── EXTRAIT
Je dis seulement qu’il n’y a pas que cela qui doivent motiver mes convictions et croyances.
Quand à savoir si ma parole vaut quelque chose ?
Autant que celle des autres… j’espère.
Quand à savoir si cette parole peut faire autorité dans le domaine ?
J’espère que non. Mais la parole d’un grand groupe, elle, peut constituer un début de semblant d’autorité, je crois.
Je regrette, j’accorde aussi une certaine valeur aux témoignages… surtout lorsqu’ils sont concordants.
« Je fut alors étonné d’apprendre qu’il est nécessaire d’alterner entre des tâches complexes et des tâches simples (de l’exercisation, par exemple). »
Pourquoi étonné! Je suis simplement curieux!
Dans un enseignement structuré, cette alternance se fait normalement par les tâches simples au départ, jusqu’à une bonne maîtrise de celles-ci, et ce, de façon préalable à l’accomplissement de taches plus complexes, aux projets ou problèmes.
Mais si vous avez lu sur cette question vous aurez sans doute remarqué que plusieurs auteurs s’opposent à ces exercices simples dont Marie Françoise Legendre (parlant au nom du MELS), Jacques Tardif, et plusieurs autres. De mon côté, je me réjouis de voir des gens en Belgique reconsidérer leurs positions et admettre la valeur de ce type de tâches (dont Bernard Rey, et semble-t-il, selon vos propos Mme Bechers).
« Je regrette, j’accorde aussi une certaine valeur aux témoignages… surtout lorsqu’ils sont concordants. »
────
_CONSIGNE DE TRAVAIL A_.
Indiquez si chacun des énoncés suivants concorde avec l’extrait sur les tâches simples en enseignement, en répondant par oui ou par non et en citant textuellement les mots de l’extrait qui le justifient : (i) l’extrait exprime l’espoir que la parole de son auteur fasse autorité dans le domaine ; (ii) dans un enseignement structuré, les tâches simples viennent au départ, avant les tâches plus complexes ; (iii) Jacques Tardif figure parmi les auteurs opposés aux exercices simples.
_CONSIGNE DE TRAVAIL B_.
Poursuivez l’extrait sur les tâches simples en enseignement à partir de sa dernière phrase.
── EXTRAIT DE DONNÉES
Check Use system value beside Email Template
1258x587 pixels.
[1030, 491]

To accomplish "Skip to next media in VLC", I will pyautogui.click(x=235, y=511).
────
── EXTRAIT DE DONNÉES
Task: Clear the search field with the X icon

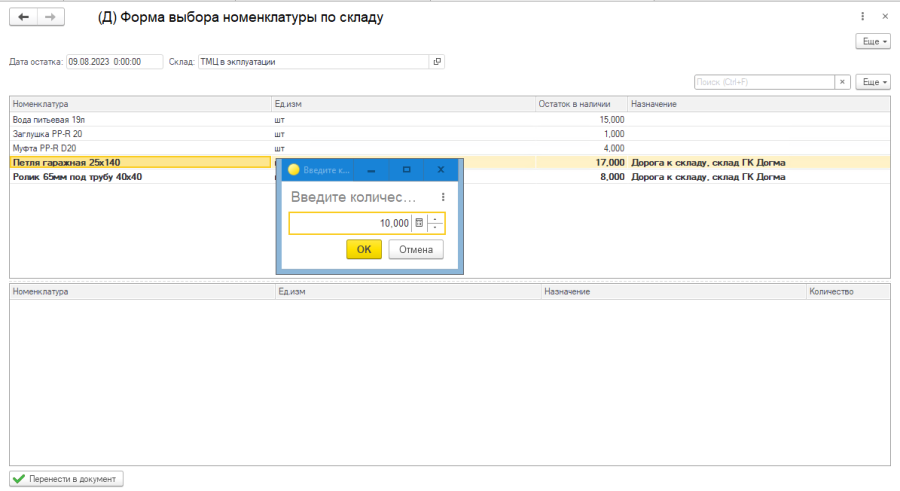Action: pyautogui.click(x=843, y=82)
────
_RÉSULTAT OBTENU A_.
(i) Non : « J’espère que non. »
(ii) Oui : « cette alternance se fait normalement par les tâches simples au départ, jusqu’à une bonne maîtrise de celles-ci, et ce, de façon préalable à l’accomplissement de taches plus complexes »
(iii) Oui : « plusieurs auteurs s’opposent à ces exercices simples dont Marie Françoise Legendre (parlant au nom du MELS), Jacques Tardif, et plusieurs autres »

_RÉSULTAT OBTENU B_.
Si vous vous contentez de mentionner les témoignages qui vous sont faits, alors il s’agit malgré tout d’un argument d’autorité, puisque nous devrons encore une fois vous croire sur parole. Ce serait votre parole contre celle de Baillargeon qui parle également des témoignages que les enseignants lui ont faits, de Steve Bissonnette qui rencontre également beaucoup d’enseignants, de ceux que j’ai eu la chance de rencontrer, etc. On ne s’en sort pas de cette façon.
S’il s’agit de résultats de sondages ou d’une enquête systématique, alors c’est autre chose. On ne peut pas de pas en tenir compte, ne serait-ce que parce que ce sont ces gens à qui on demande de modifier leurs pratiques d’enseignement. Ceci dit, est-ce que le fait de qu’une majorité d’individus croient en une chose font de cette chose une réalité? Selon une enquête aux États-Unis en 1994, 71.0% des gens croient à l’enfer et 65.4% croient à l’existence du diable.
Une autre enquête aux États-Unis révélait qu’une très grande majorité des enseignants (99%) croyaient à l’importance d’enseigner en tenant compte des styles d’apprentissage des élèves, soit selon qu’ils seraient auditifs ou visuels (on ne parlait pas de kinesthésiques à l’époque), et ce, en dépit du fait que les recherches, même de ceux qui ont proposé cette distinction, n’ont jamais réussi à démontrer une quelconque interaction entre les méthodes et ces prétendus styles d’apprentissage.
Oups! La référence de ce sondage et de la revue de littérature est:
Arter, J.A. & Jenkins, J.R. (1979). Differential Diagnosis – Prescriptive Teaching: A Critical Appraisal. Review of Educational Research, 49(4), 517-555.
Je comprends ce que vous voulez dire par «les arguments d’autorité» et des limites qu’ils comportent. Vous savez, il n’y a pas que de ce côté qu’il y ait des limites. Quand on écoute ce que des psychiatres (disons un en particulier) font dire à des études scientifiques concernant les gens de race noire et les femmes on apprend aussi à entretenir des réserves… (lire ce billet de mon copain très versé dans les arguments scientifiques.)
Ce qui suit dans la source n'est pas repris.